Source : LA BRÈCHE. Action surréaliste, Paris, Le Terrain Vague, novembre 1965, n° 8, p. 70-77. Directeur : André Breton. Comité de rédaction : Robert Benayoun, Vincent Bounoure, Gérard Legrand, José Pierre, Jean Schuster. Administration : Le Terrain Vague, 23-25, rue du Cherche-Midi, Paris (6e). Le numéro comporte la reproduction d’une Huile sur panneau de bois d’Adrien Dax, La papillonne (Juin 1965).

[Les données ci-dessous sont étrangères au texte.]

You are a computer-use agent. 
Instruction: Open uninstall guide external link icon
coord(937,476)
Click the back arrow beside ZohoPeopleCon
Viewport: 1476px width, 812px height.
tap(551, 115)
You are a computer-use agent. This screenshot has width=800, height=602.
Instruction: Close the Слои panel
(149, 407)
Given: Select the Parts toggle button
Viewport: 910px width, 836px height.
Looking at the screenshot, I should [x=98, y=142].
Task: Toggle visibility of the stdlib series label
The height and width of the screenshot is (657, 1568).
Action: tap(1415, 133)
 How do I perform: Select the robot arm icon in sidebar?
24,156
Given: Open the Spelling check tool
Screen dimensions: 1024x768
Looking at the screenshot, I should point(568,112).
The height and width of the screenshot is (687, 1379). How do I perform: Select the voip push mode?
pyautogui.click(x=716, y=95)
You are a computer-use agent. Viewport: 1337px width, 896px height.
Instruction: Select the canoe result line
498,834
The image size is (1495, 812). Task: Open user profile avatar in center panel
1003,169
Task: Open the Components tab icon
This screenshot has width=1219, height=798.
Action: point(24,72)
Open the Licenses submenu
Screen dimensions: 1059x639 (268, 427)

Dans le n° 4 de La Brèche, Adrien Dax a proposé une représentation graphique d’un Talisman protecteur qu’une ancienne livraison de l’Année Occultiste et Psychique présentait, sur la foi d’un correspondant anonyme, comme inventé et réalisé à son usage par Charles Fourier. Cet heptagramme étoilé paraissait, à quelques innovations près, conforme aux données traditionnelles et Dax soulignait avec raison les « inextricables problèmes » auxquels conduisait son attribution à Fourier. Ce dernier en effet semble ne s’être jamais occupé de magie et, malgré une certaine parenté dans l’allure de la pensée, son système analogique n’est guère superposable aux structures que suggère la Tradition.
C’était donc la validité de la plupart des repères pris à son égard que mettait en cause ce brusque déplacement vers l’occulte d’un personnage que son enthousiasme, allié à la plus extrême réserve, animait d’un frémissement énigmatique certes, mais d’ordre apparemment privé : une ombre immémoriale modelait soudain son front d’autre sorte, orientait son regard, accentuait la stricte clôture de ses lèvres. Mais si ce transfert avait de quoi passionner, il imposait aussi qu’on se dérobât à ses séductions pour tenter, de sang-froid, d’en avoir enfin le cœur net.
La présente étude se borne donc à proposer de nouveaux éléments de réponse au problème de l’attribution [1].

I. — VERSION ORIGINALE

Tant de réticence quant à la nature et à la provenance du « document » communiqué à l’Année Occultiste et Psychique autoriserait quelque défiance. Toutefois, la description et la figure du Talisman se trouvent dans un ouvrage publié en 1841 [2] : Le Livre Rouge d’Hortensius Flamel (Paris. Lavigne éd.) sous la rubrique : « Secrets communiqués par Charles Fourrier (sic). Talisman constellé pour préserver de tous maux et principalement des blessures d’armes à feu ». Dans son ensemble, la description concorde presque mot pour mot avec celle qu’a publiée l’Année Occultiste et Psychique ; elle est plus détaillée sur certains points ce qui permet de supposer qu’elle a servi de modèle, à moins qu’un troisième document ne soit à l’origine de l’une et de l’autre.
A sa révélation, l’auteur du Livre Rouge ajoute le commentaire suivant : « La vertu de ce talisman est hors de contestation. Jamais accident d’aucune sorte n’est arrivé à Charles Fourrier (sic) depuis le jour où, après en avoir déterminé la formule, il a pu le construire et le porter sur lui. Quant à l’épreuve des balles, tout le monde a pu voir l’auteur de la Théorie des Quatre Mouvements, cet apôtre de l’humanité, au milieu de nos discordes civiles, se jeter à travers la mêlée pour tâcher de ramener par la persuasion les malheureux égarés par les passions politiques. Plusieurs fois, en accomplissant cette noble tâche, Fourrier fut exposé à subir le feu des deux parties, plusieurs fois il fut exposé à la décharge de toute une compagnie et jamais une balle n’effleura sa peau, jamais elle ne dérangea seulement les plis de ses vêtements ». Ces déclarations ont certes de quoi surprendre. Leur auteur semble, il est vrai, n’en être pas à un mirage, voire à une imposture près.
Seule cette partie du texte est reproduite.